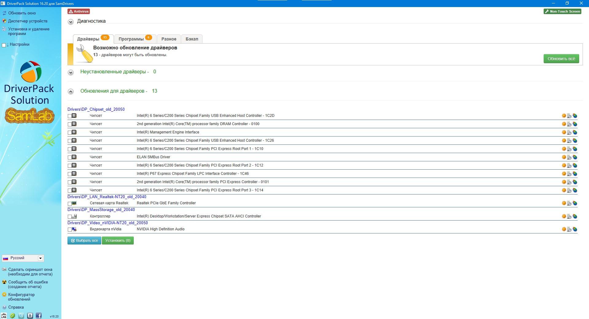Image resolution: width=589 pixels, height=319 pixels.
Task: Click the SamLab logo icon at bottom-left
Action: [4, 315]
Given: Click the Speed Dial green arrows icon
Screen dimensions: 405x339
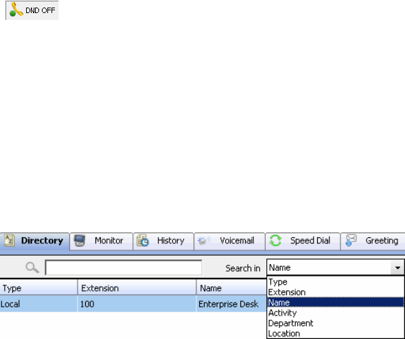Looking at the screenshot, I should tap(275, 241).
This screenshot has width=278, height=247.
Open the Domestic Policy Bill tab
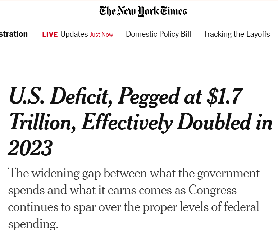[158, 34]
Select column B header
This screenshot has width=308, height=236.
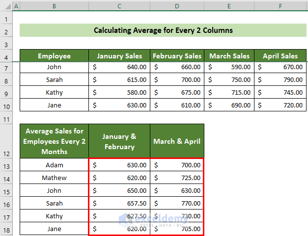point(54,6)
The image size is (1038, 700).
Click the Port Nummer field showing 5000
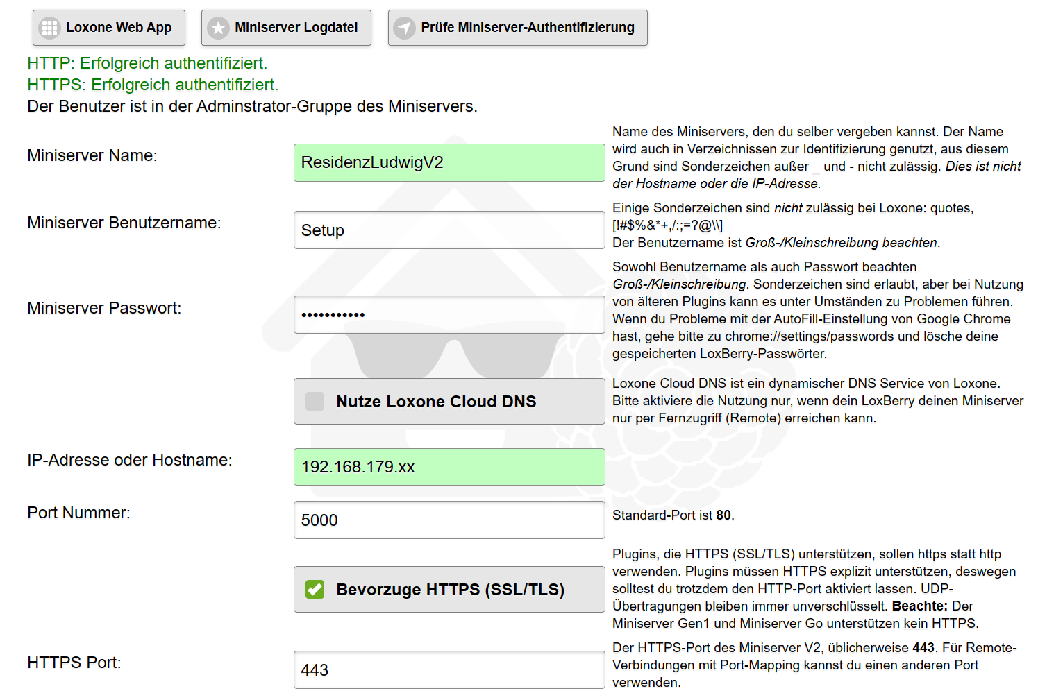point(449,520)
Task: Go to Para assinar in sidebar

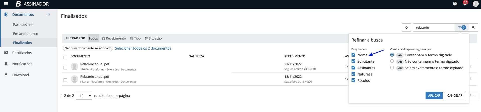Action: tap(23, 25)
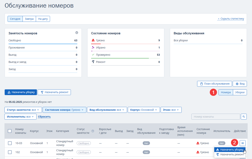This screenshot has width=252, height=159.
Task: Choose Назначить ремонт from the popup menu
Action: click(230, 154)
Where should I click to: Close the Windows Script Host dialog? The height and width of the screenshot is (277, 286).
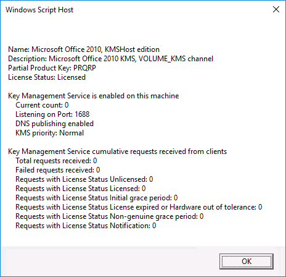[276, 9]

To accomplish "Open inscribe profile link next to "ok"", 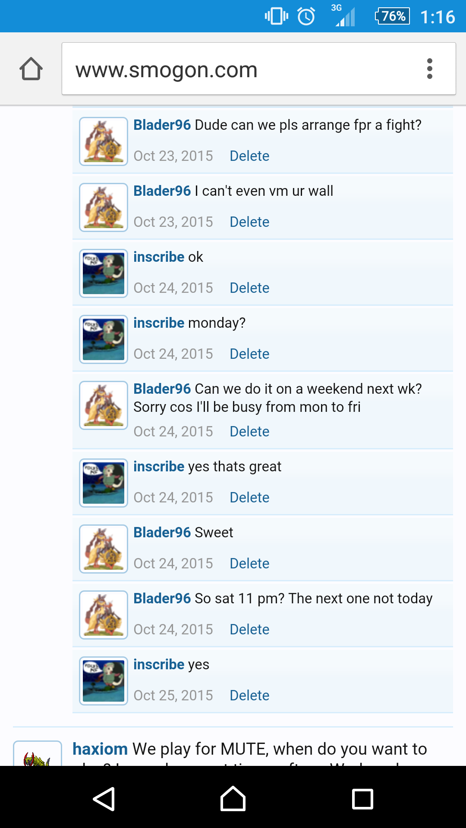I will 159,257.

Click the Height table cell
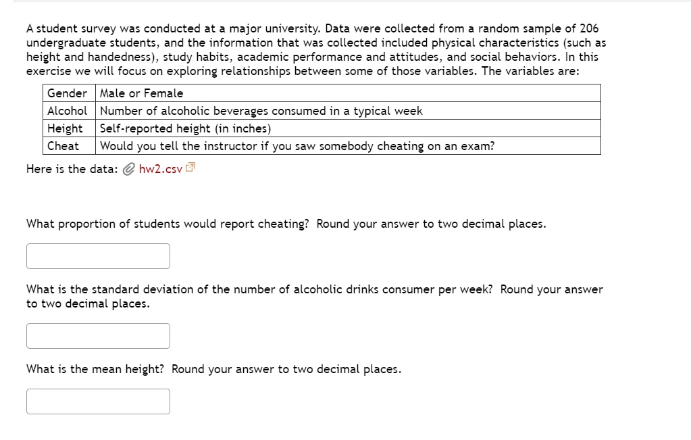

.....

Your instructions —
Exercise for the records above: copy only the lines from the one with "Given: Click the Speed Dial green arrows icon" to the one with "Select column B header", both ends kept, and drop the pictures.

Task result —
Given: Click the Speed Dial green arrows icon
Screen dimensions: 405x339
Looking at the screenshot, I should tap(275, 241).
This screenshot has width=278, height=247.
Open the Domestic Policy Bill tab
[158, 34]
Select column B header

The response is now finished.